Not exactly 3D assets, but diffusion modems are used to generate e.g. traffic (vehicle trajectories) for evaluating autonomous vehicle algorithms. These vehicles tend to crash quite a lot.

For example https://github.com/NVlabs/CTG

Edit: fixed link

Generating this at pixel level is the next level thing. The reverse engineering method your described is probably appealing because it's easier to understand.

Focusing on pixel level generation is the right approach I think. The somewhat noisy output will be improved upon probably in a short timeframe. Now that they proved with Doom (https://gamengen.github.io/) and this that it's possible, probably more research is happening currently to nail the correct architecture to scale this to HD and minimal hallucination. It happened with videos alredy so we should see a similar level breakthrough soon.

> I _think_ I understand the basic premise behind stable diffusion, i.e., reverse the denoising process to generate realistic images but, as far as I know, this is always done at the pixel level.

It's typically not done at the pixel level, but at the "latent space" level of e.g. a VAE. The image generation is done in this space, which has fewer outputs than the pixels of the final image, and then converted to the pixels using the VAE.

Frantically Googles VAE...

Ah, okay, so the work is done at a different level of abstraction, didn't know that. But I guess it's still a pixel-related abstraction, and it is converted back to pixels to generate the final image?

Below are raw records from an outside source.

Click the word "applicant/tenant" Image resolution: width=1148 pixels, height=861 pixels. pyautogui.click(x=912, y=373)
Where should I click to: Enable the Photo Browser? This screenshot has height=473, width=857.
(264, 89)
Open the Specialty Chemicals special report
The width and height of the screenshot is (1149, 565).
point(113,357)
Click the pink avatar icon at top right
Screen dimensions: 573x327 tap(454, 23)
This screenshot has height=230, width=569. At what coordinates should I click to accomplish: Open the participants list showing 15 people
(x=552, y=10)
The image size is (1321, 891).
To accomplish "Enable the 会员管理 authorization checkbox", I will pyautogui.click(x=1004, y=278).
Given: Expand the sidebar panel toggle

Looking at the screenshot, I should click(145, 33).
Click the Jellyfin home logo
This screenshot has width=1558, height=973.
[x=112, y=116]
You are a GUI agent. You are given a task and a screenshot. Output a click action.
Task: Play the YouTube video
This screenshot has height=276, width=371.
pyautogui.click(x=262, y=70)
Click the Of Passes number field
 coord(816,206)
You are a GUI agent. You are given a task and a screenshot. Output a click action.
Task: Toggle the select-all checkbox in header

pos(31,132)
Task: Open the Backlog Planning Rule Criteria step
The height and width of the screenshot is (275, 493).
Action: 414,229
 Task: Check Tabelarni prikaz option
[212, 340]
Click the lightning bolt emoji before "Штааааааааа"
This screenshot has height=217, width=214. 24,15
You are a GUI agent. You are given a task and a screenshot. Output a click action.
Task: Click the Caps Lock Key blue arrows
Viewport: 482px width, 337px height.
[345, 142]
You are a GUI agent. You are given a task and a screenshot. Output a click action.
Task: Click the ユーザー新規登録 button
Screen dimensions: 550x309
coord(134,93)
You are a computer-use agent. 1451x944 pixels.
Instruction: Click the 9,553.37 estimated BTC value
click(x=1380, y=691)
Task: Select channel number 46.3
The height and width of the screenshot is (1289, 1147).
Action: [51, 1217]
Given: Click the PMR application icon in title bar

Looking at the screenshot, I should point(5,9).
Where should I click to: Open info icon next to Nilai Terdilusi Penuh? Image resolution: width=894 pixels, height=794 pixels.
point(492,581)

I suppose in my proposed (and probably implausible) algorithm, that different level of abstraction might be loosely analogous to collections of related game engine assets that are often used together, so that the denoising algorithm might be effectively saying things like "we'll put some building-related assets here-ish, and some park-related flora assets over here...", and then that gets crystallised in to actual placement of individual assets in the post-processing step.

(High level, specifics are definitely wrong here)

The VAE isn't really pixel-level, it's semantic-level. The most significant bits in the encoding are like "how light or dark is the image" and then towards the other end bits represent more niche things like "if it's an image of a person, make them wear glasses". This is way more efficient than using raw pixels because it's so heavily compressed, there's less data. This was one of the big breakthroughs of stable diffusion compared to previous efforts like disco diffusion that work on the pixel level.

The VAE encodes and decodes images automatically. It's not something that's written, it's trained to understand the semantics of the images in the same way other neural nets are.

Stable diffusion is in latent space, not by pixel.